Les acteurs de l'état civil vont être soumis à une série lancée à Douala et initiée par le Bunec grâce à la coopération avec la GIZ.formation

Une série de formations lancée la semaine dernière à Douala, par le directeur général du Bunec, Alexandre Marie Yomo.

Grâce à la coopération allemande GIZ, les besoins en matière de formation des acteurs de l’état-civil seront identifiés. Une série d’ateliers lancée à Douala le 7 mai dernier par le directeur général du Bureau national de l’état civil, Alexandre Marie Yomo, va permettre de procéder à l’identification des pré-requis des besoins de formation de tous les acteurs intervenants en matière d’état-civil. Afin de concevoir un plan de formation adapté et cohérent.

Après Douala, les ateliers vont se tenir à Limbe, Buea, Garoua et Ebolowa, dans les régions pilotes du projet de réforme de l’état-civil. Pour le Dg du Bunec, l’activité vise à renforcer la capacité du bureau national, mais également à accroître la demande de l’état-civil. Notamment, l’utilisation des services offerts à la population. « Ce plan de formation des acteurs de l’état-civil n’est pas en soi nouveau dans le processus de réforme de l’état-civil au Cameroun. Ce qui change, c’est que cette fois, nous avons associé les acteurs de l’état-civil dans l’identification des besoins en formation. Je voudrais me féliciter de la coopération de l’Allemagne en matière d’état-civil », a indiqué le Dg du Bunec.

Pendant deux jours, il a été question d’aborder les problèmes de formation, mais aussi de s’intéresser aux propositions d’approches pédagogiques les plus bénéfiques en fonction des cibles, et de relever les thématiques les plus pertinentes. Il faut relever que ces rencontres font suite aux résultats d’une étude diagnostique et d’une évaluation complémentaire du système national de l’état-civil, menées en 2006 et en 2016. Lesquelles ont révélé des insuffisances et des dysfonctionnements du système de l’état-civil au Cameroun et l’absence de formation des acteurs.

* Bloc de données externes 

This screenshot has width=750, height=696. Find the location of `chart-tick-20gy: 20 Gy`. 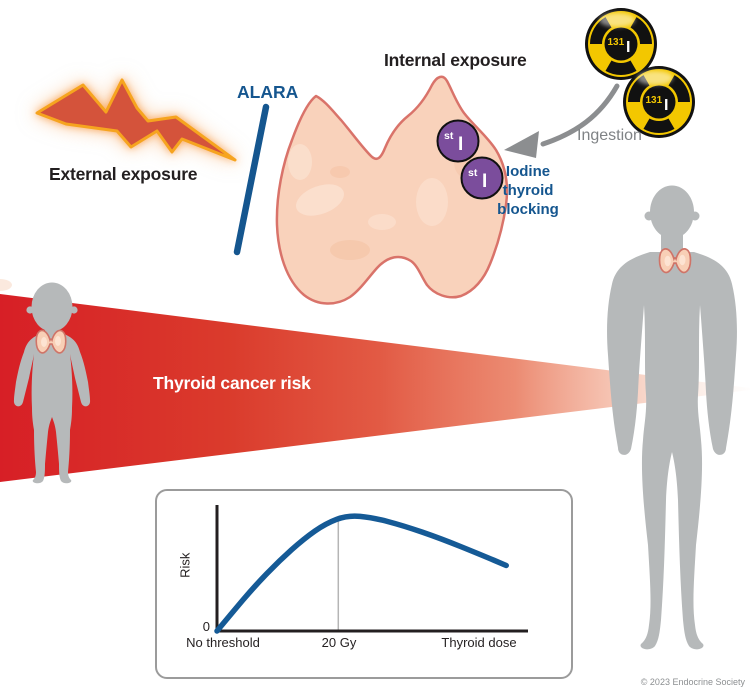

chart-tick-20gy: 20 Gy is located at coordinates (339, 642).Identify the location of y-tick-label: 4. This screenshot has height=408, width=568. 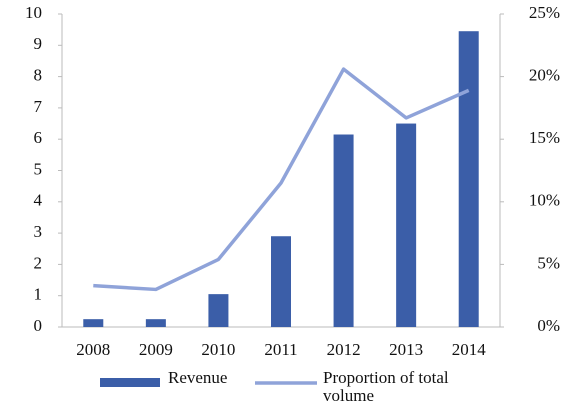
(38, 200). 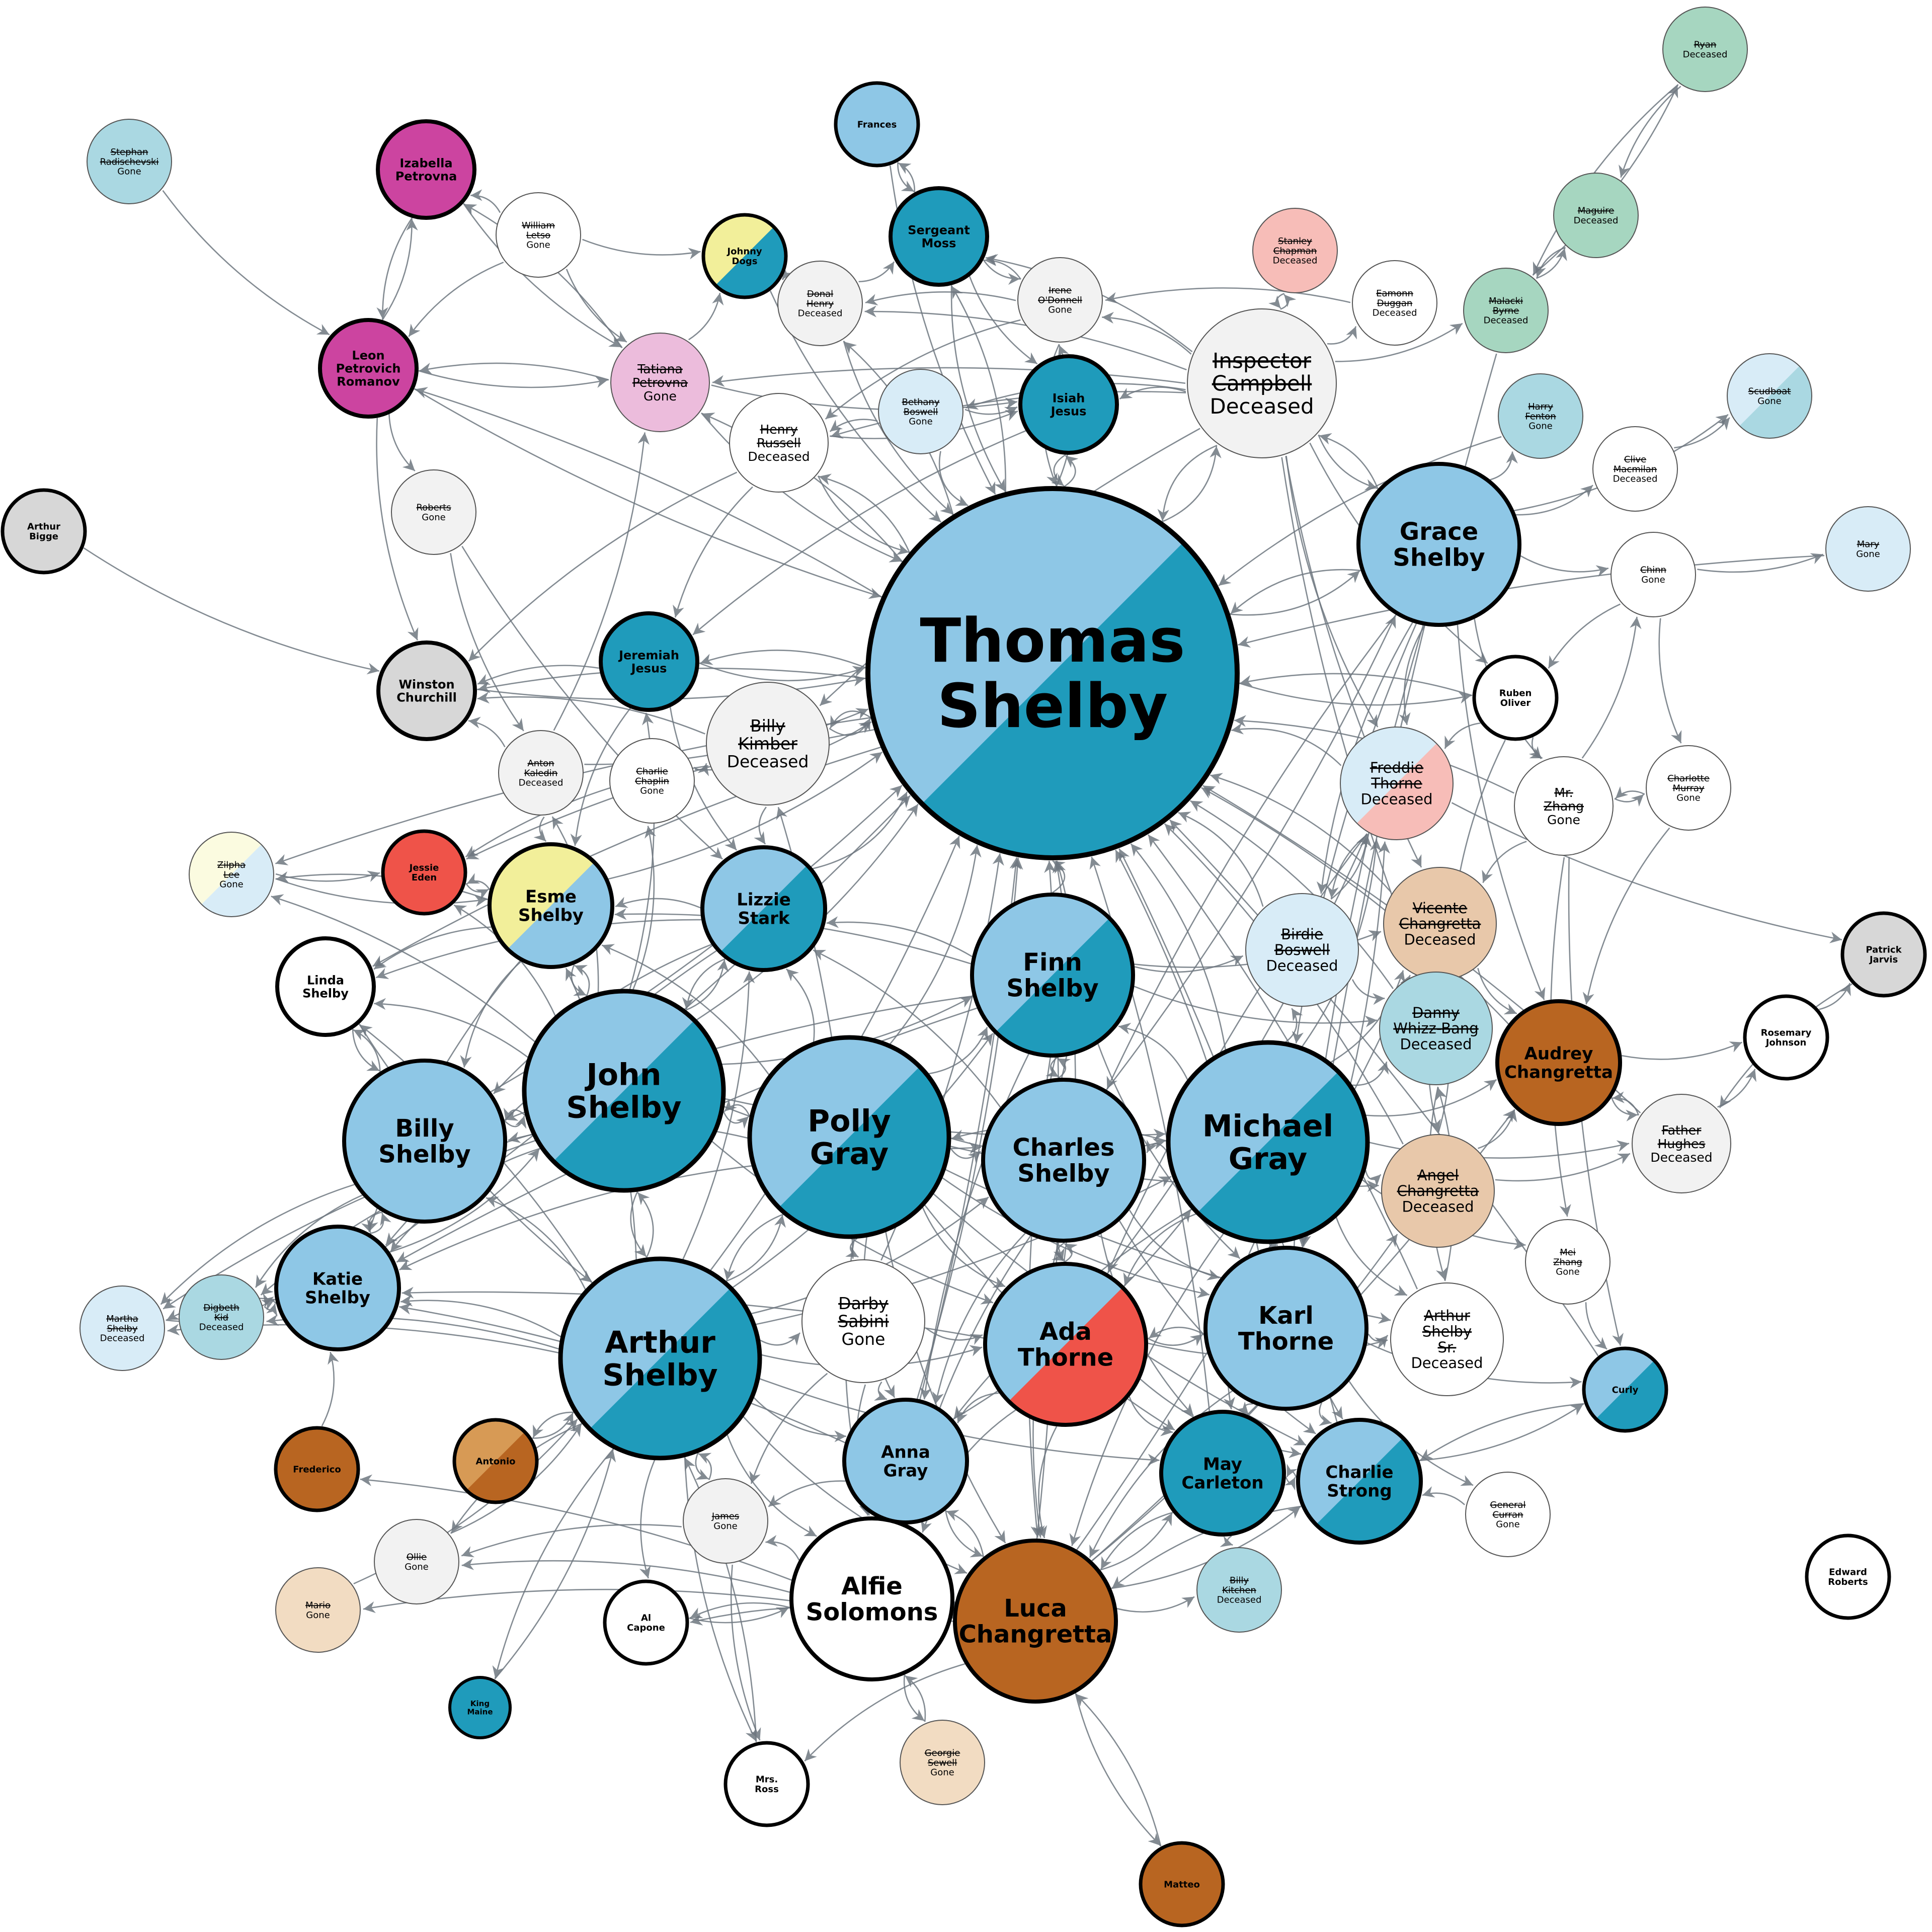 I want to click on node-name-line: Bethany, so click(x=921, y=403).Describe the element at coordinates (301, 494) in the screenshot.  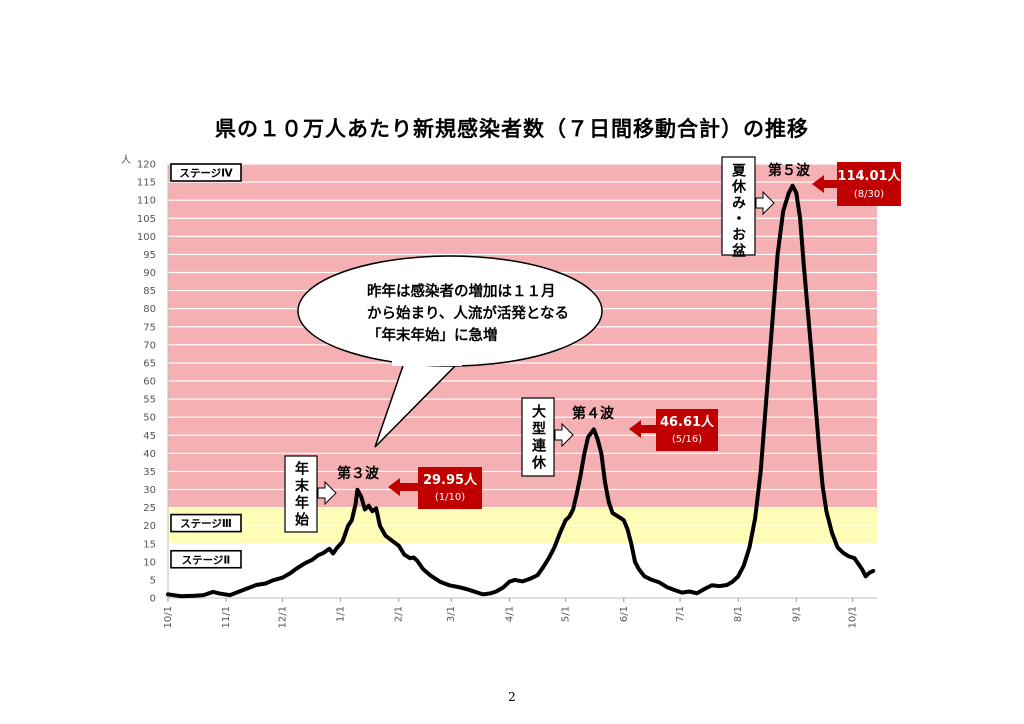
I see `wave3-cause-text: 年末年始` at that location.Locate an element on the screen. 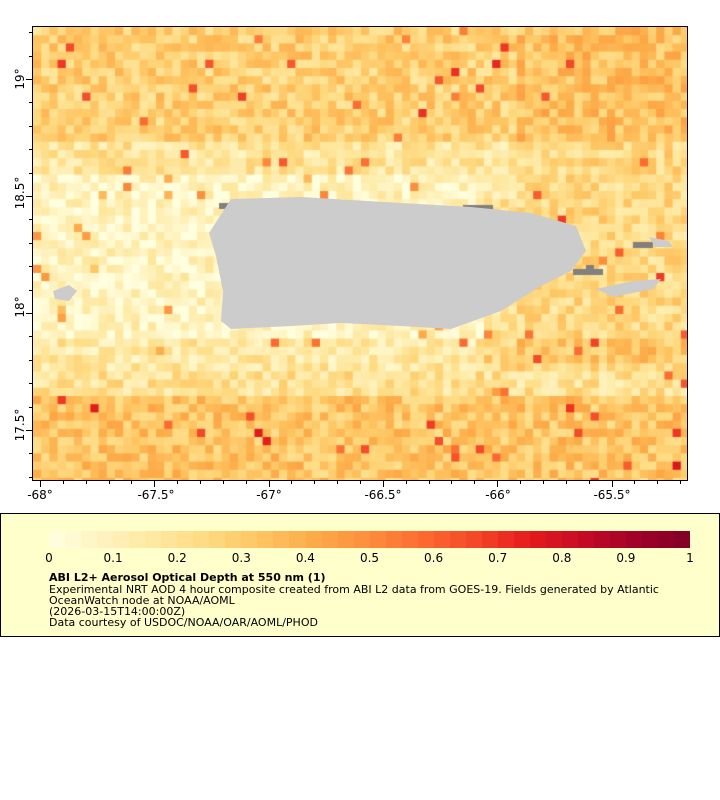  colorbar-tick-label: 1 is located at coordinates (690, 558).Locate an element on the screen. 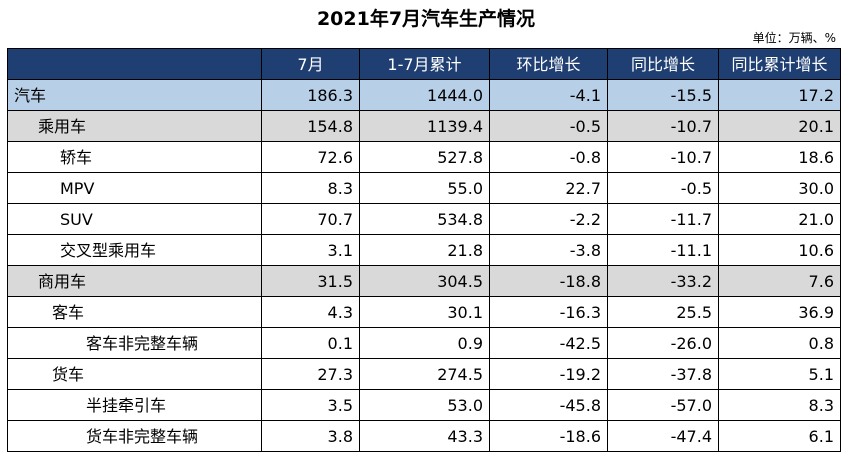 The image size is (852, 469). header-yoy-growth: 同比增长 is located at coordinates (663, 64).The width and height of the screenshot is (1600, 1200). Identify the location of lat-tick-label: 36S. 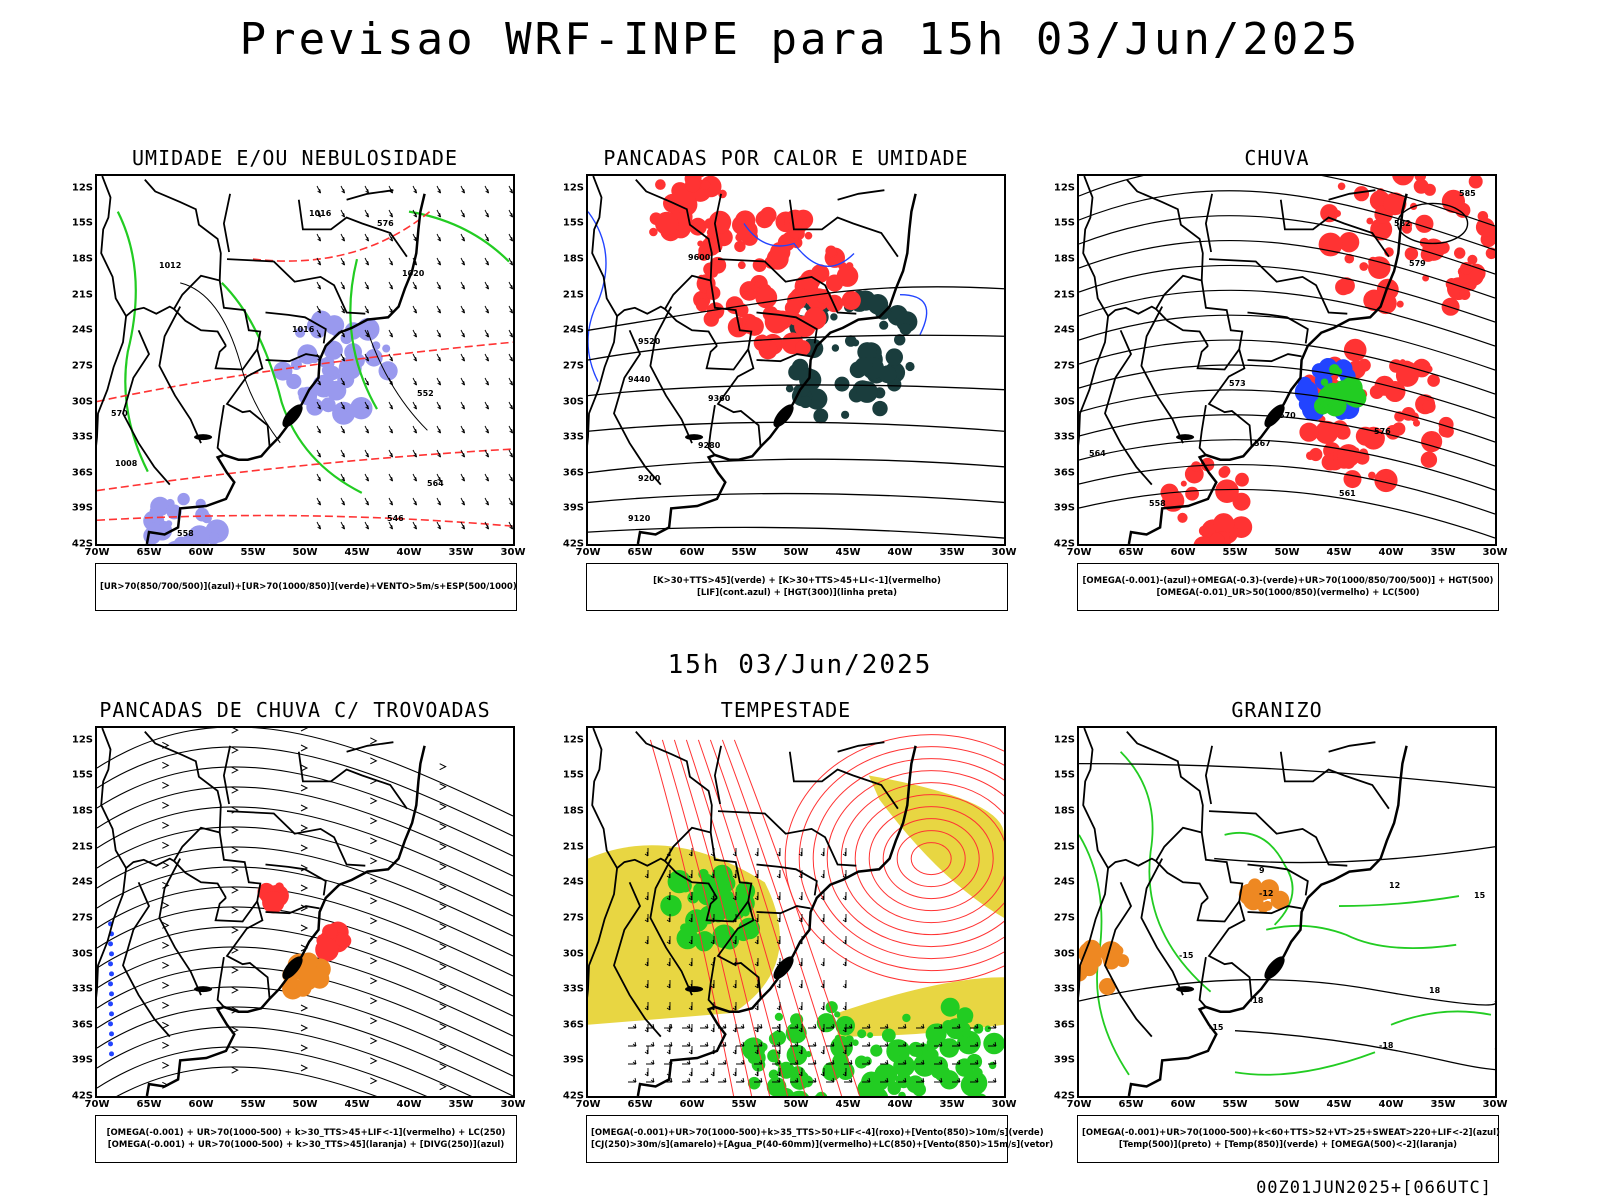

Ces insuffisances ont d’ailleurs conduit à la mise en oeuvre, en 2010, d’un Programme de réhabilitation de l’état-civil au Cameroun (Pre2c) et à l’adoption, en juin 2017, d’un plan stratégique d’amélioration du système d’enregistrement des faits d’état-civil et de production des statistiques de l’état-civil. Le programme de réhabilitation a déjà donné lieu à la formation de 4100 officiers et secrétaires d’état-civil, au renforcement des capacités du personnel de la direction des Affaires politiques du ministère de l’Administration territoriale, entre autres.